- [Work to do]: From the listing below, extract every line that contains the string "width".

········

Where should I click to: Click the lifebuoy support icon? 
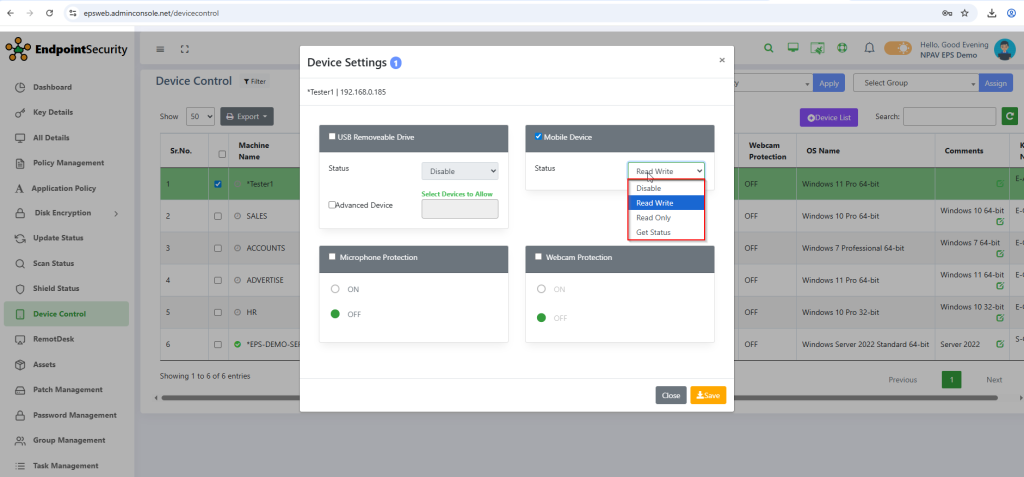coord(842,48)
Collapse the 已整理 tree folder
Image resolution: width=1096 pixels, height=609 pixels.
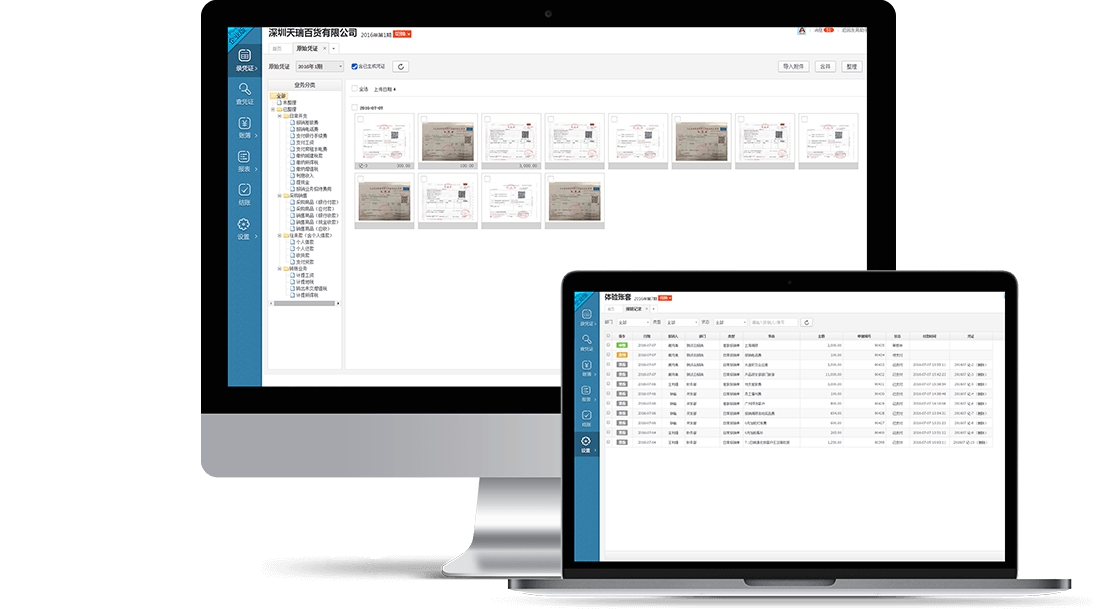pyautogui.click(x=273, y=109)
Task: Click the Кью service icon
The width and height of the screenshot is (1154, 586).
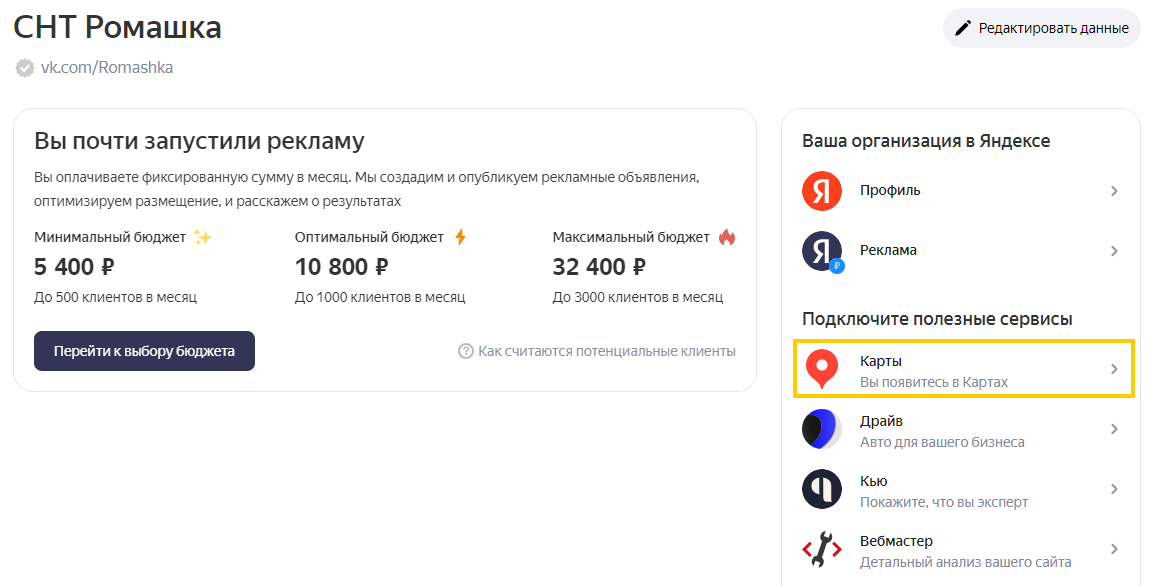Action: [822, 490]
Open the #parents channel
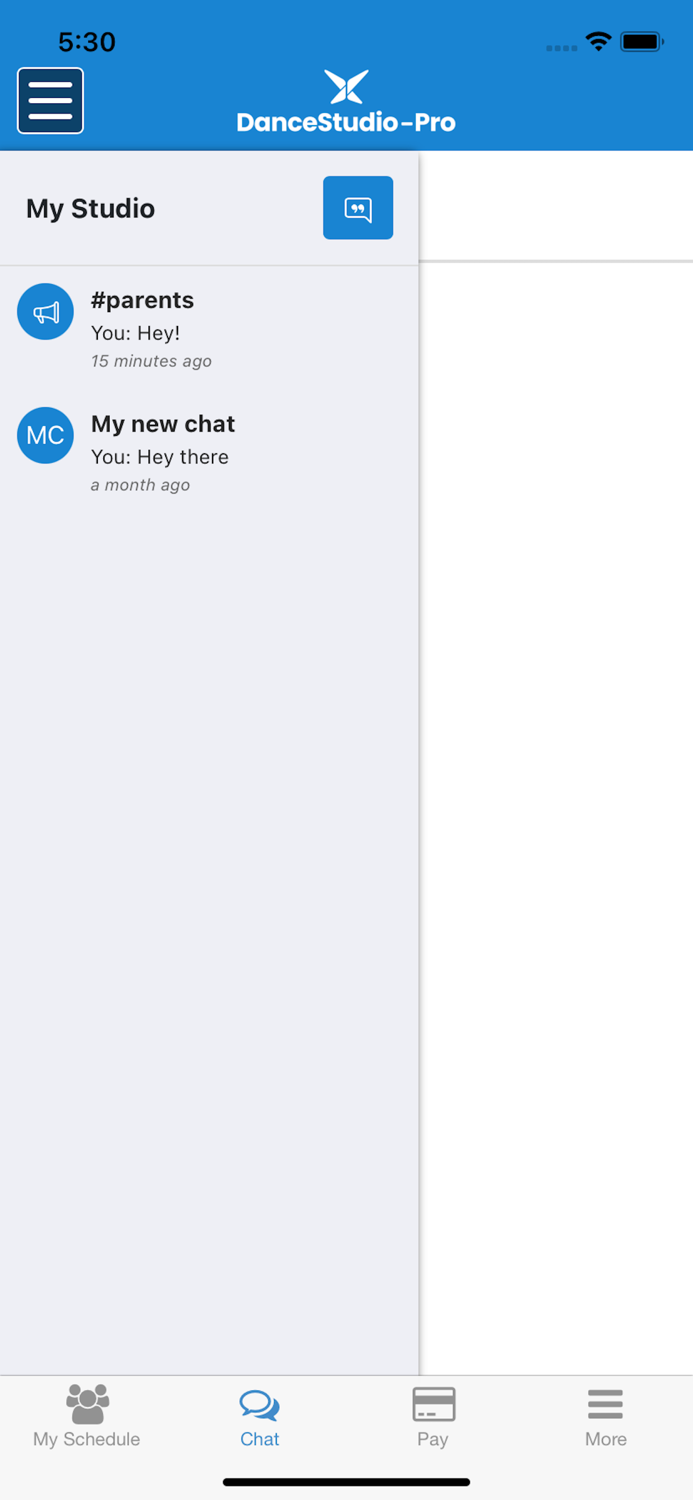 (x=209, y=329)
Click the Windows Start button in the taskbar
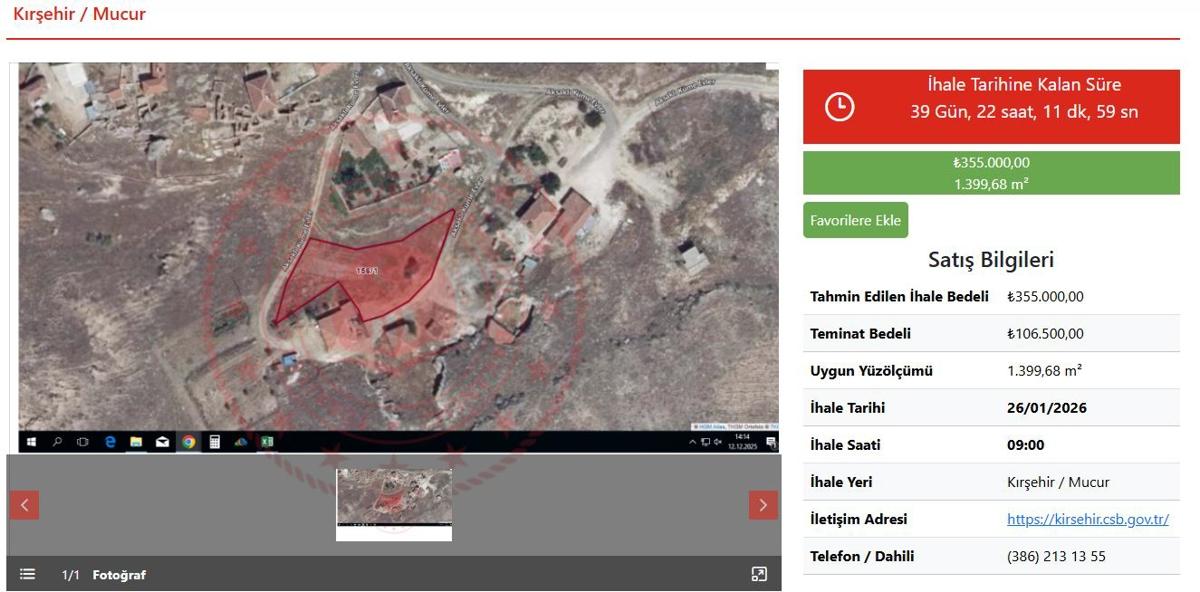1200x592 pixels. 31,442
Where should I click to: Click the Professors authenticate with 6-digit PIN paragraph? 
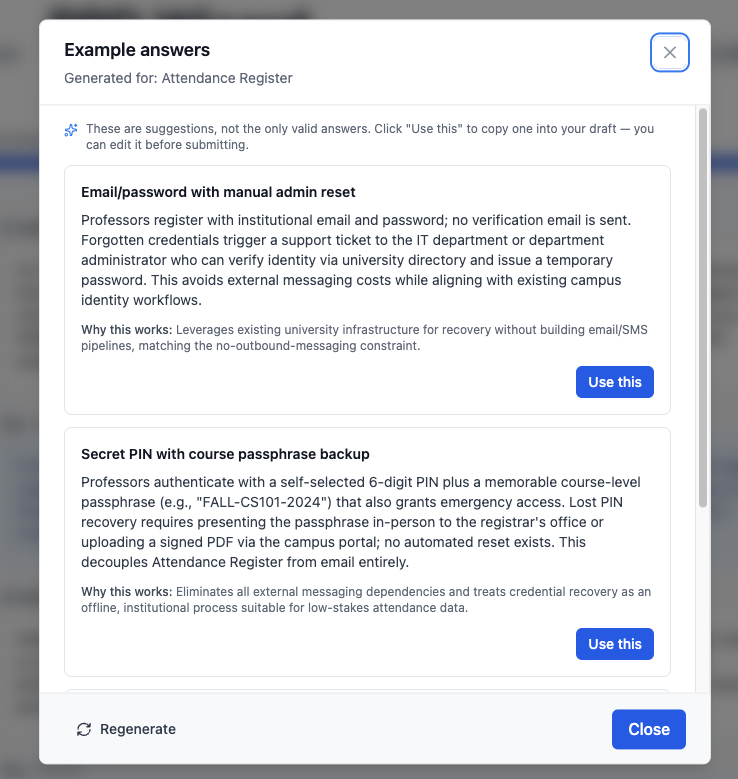tap(361, 522)
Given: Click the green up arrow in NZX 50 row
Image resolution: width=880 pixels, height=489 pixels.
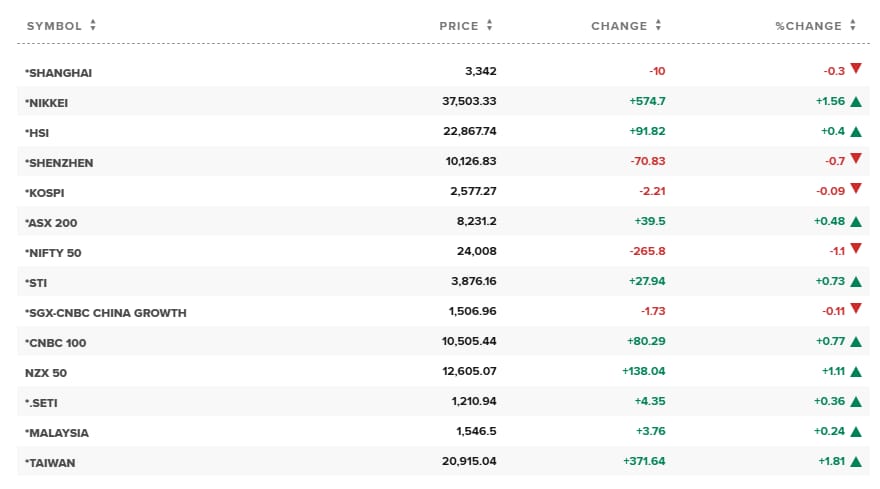Looking at the screenshot, I should tap(856, 372).
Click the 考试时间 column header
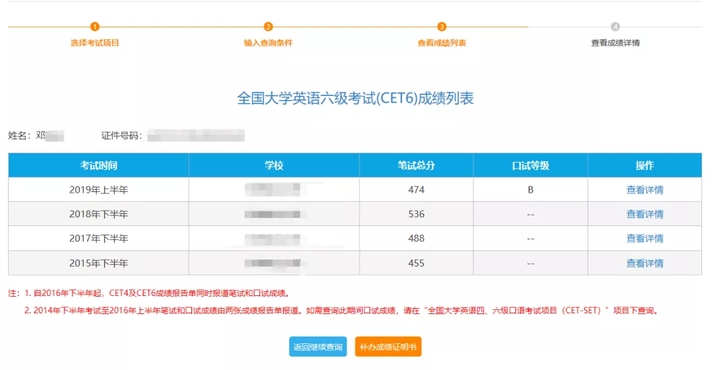The image size is (720, 370). pyautogui.click(x=99, y=165)
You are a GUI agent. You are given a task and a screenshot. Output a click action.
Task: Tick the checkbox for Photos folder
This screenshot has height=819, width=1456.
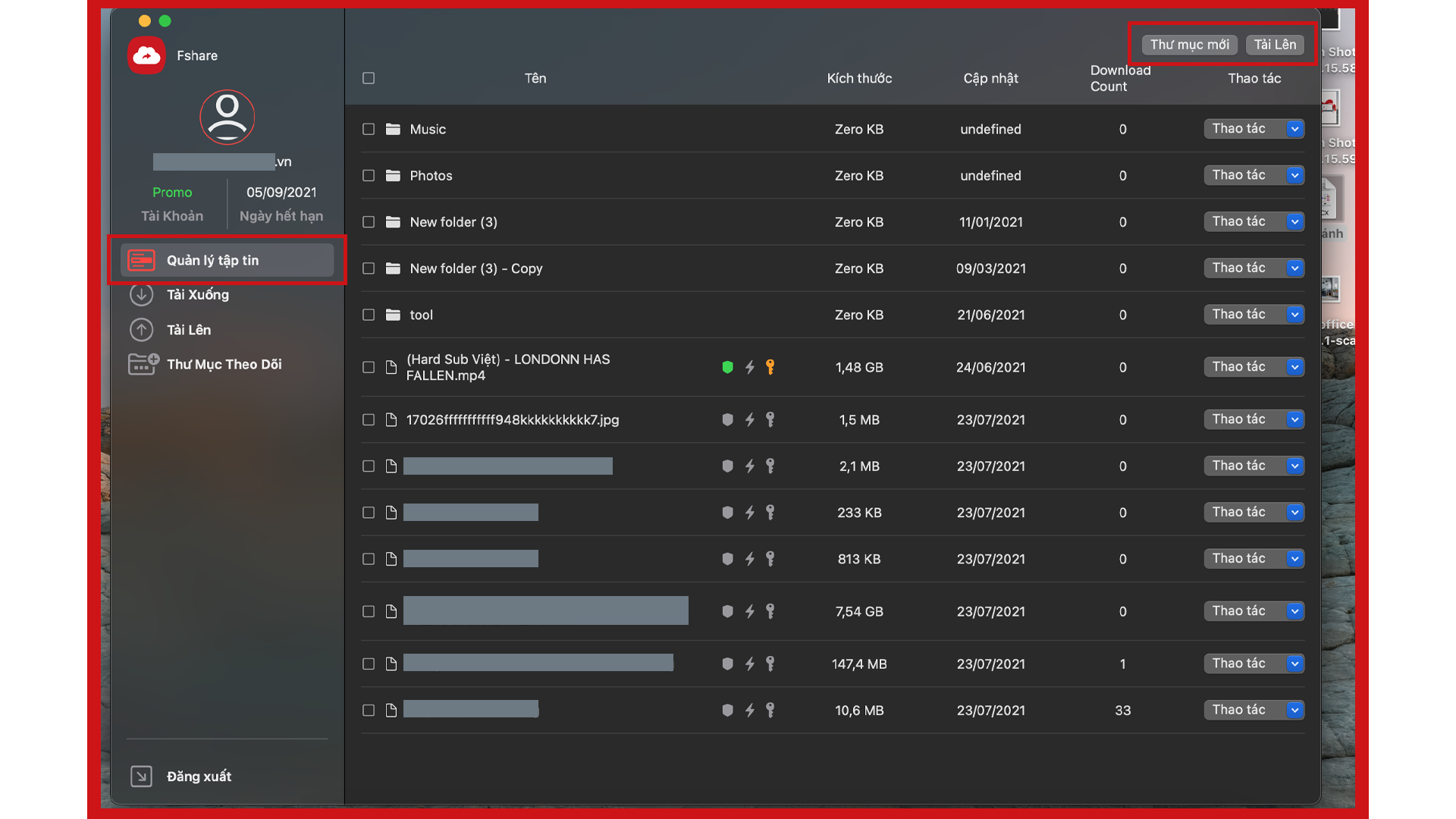(369, 175)
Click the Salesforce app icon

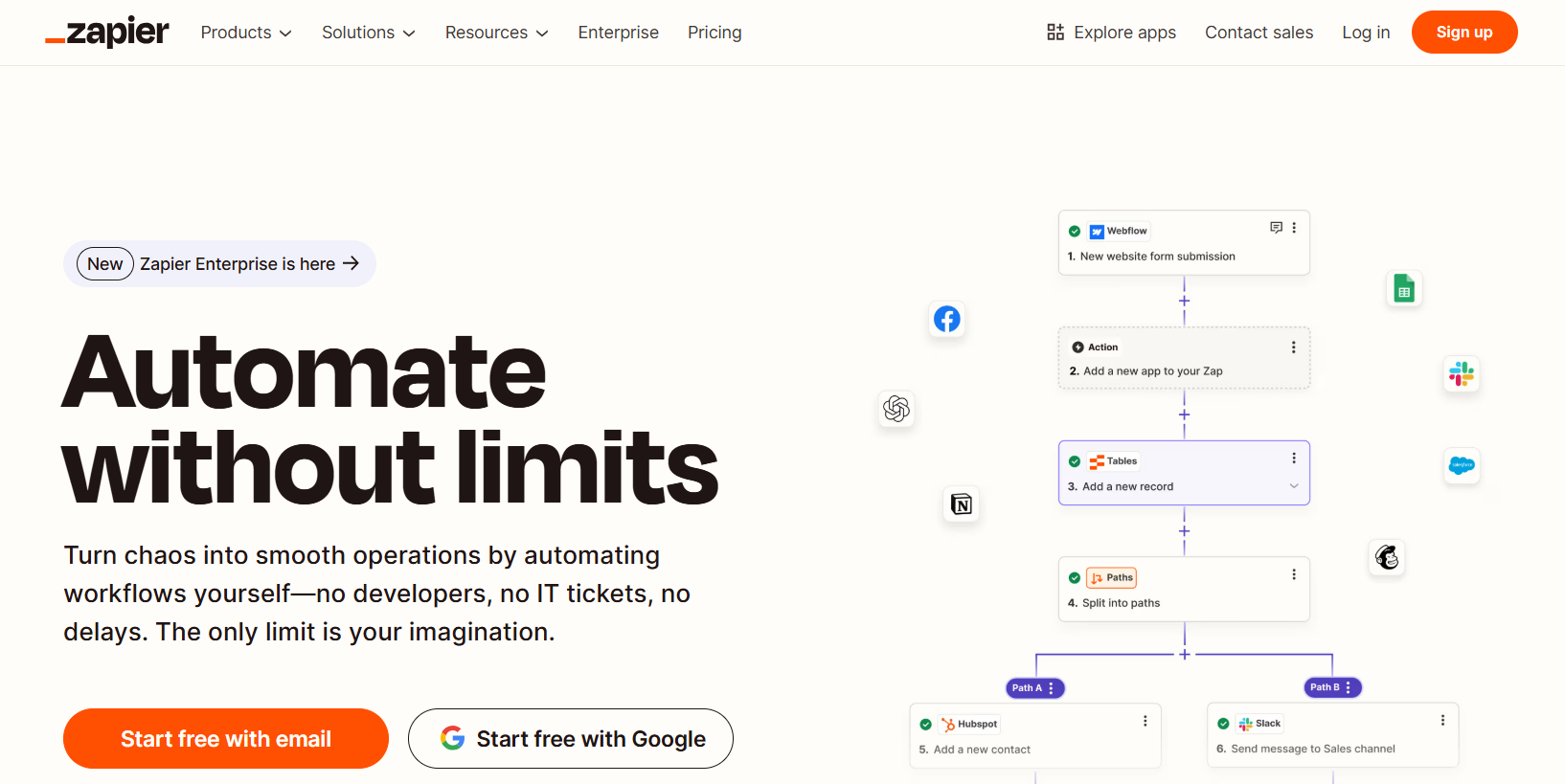1462,466
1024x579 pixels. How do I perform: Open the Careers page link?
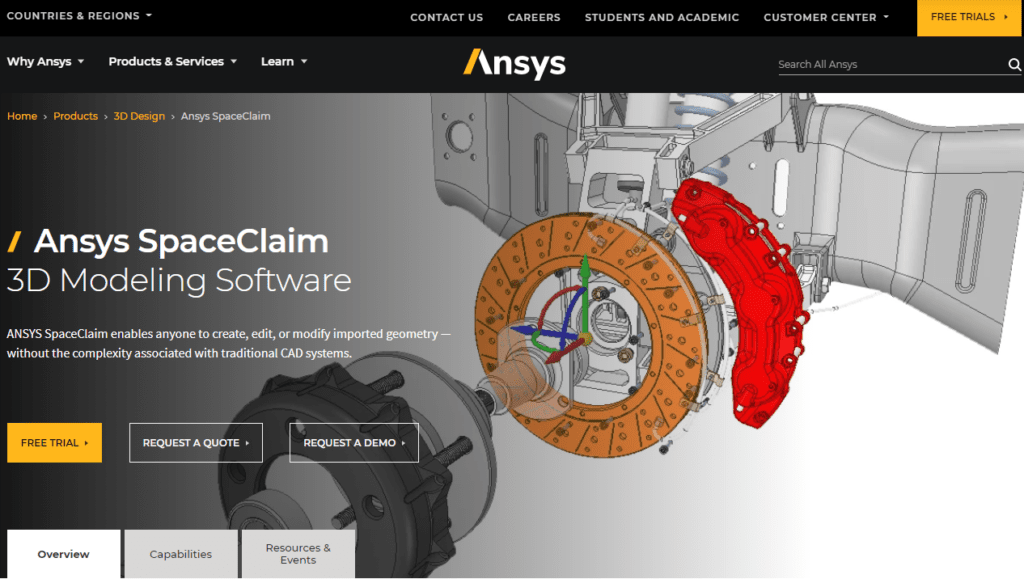pyautogui.click(x=534, y=17)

········

- [Completed task]:
Image resolution: width=1096 pixels, height=609 pixels.
The width and height of the screenshot is (1154, 586).
Image resolution: width=880 pixels, height=489 pixels.
This screenshot has height=819, width=1456.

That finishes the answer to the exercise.